Community Briefs
By Daily Bruin Staff
Nov. 15, 1998 9:00 p.m.
Monday, November 16, 1998
Community Briefs
Atkinson chosen by governor for task force
University of California President Richard Atkinson has been
named to Gov.-elect Gray Davis’s "education transition group" to
advise him on educational issues. The group will develop proposals
the governor-elect will offer for consideration at a special
session of the state Legislature that Davis intends to call in
early January, shortly after taking office.
Atkinson’s specific assignment is to advise Davis on higher
education. Atkinson became president of the nine-campus university
on Oct. 1, 1995, replacing outgoing UC President Jack Peltason, who
served for only one year. Atkinson had previously served as
chancellor of UC San Diego.
Earlier, he was director of the National Science Foundation and
was a long-term member of the faculty at Stanford. He is an
internationally respected scholar in cognitive science and
psychology.
Scientists win poster contest
Three Los Alamos National Laboratory geologists recently
received the X-ray Fluorescence Poster Award for best poster during
the 1998 Denver X-ray Conference held in Colorado Springs,
Colo.
Dave Bish, Steve Chipera and Dave Vaniman, all of Los Alamos’
Geology and Geochemistry Group, received certificates for their
poster titled "CHEMIN: A Miniaturized CCD-based Instrument for
Simultaneous X-ray Diffraction and X-ray Fluorescence Analysis."
CHEMIN is an acronym for chemistry/mineralogy. The geologists’
poster beat out about 30 other posters presented during the
five-day conference, sponsored by the University of Denver and the
International Centre for Diffraction Data.
The poster details the collaborative efforts of researchers at
Los Alamos, the NASA Ames Research Center in California and NASA’s
Jet Propulsion Laboratory to develop a miniature space instrument
that uses a charge-coupled device and an X-ray source to determine
the crystal structures and chemical compositions of soils, ice,
rock powders and other samples.
UC releases study on gasoline additive
The University of California delivered a multi-volume report on
the gasoline additive MTBE to Gov.

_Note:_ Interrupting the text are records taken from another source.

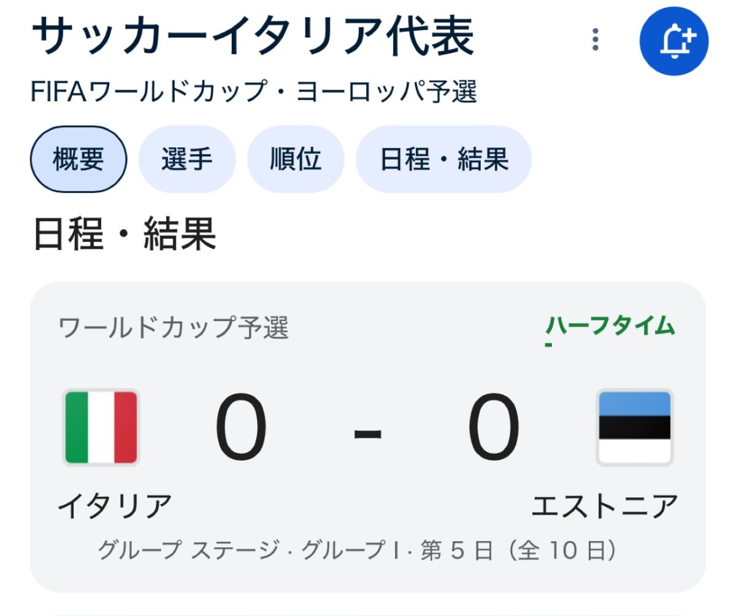Image resolution: width=736 pixels, height=616 pixels.
Task: Click the 第 5 日（全 10 日）matchday text
Action: (x=518, y=550)
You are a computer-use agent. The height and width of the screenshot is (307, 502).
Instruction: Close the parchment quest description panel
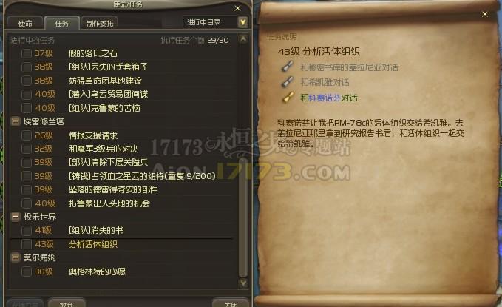(x=485, y=14)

Pete Wilson. The report results
from passage of SB 521, (Mountjoy) which appropriated $500,000 to
the university 10 months ago to perform an unbiased and
authoritative study of the human health and environmental impacts
of MTBE, and to recommend to the governor whether MTBE should
continue to be used as a gasoline additive in California.
The report presents the results of new research and of a
thorough literature review to address each of 11 topics stipulated
in the legislation. The authors of the report, each selected by a
rigorous peer-review process, are a consortium of University of
California faculty from four of the UC campuses.
The overall effort was administered by the university’s
Systemwide Toxic Substances Research and Teaching Program, a
multicampus research effort directed from the UC Davis campus,
which also sponsored or cosponsored several public workshops to
keep interested parties informed about progress on this report
through the year.
The report recommends a gradual phase-out of MTBE from gasoline
in California, with a series of suggested options for doing so in a
manner that will allow for a thorough study of the environmental
impacts of any chosen strategy.
The report also concludes that technical advances in new
automobile emission controls and combustion systems, and in new
gasoline formulations, have dramatically decreased the air quality
benefits associated with adding oxygenates to gasoline, making the
potential for water contamination by MTBE a cost that is not offset
by a corresponding benefit.
Compiled from Daily Bruin staff reports.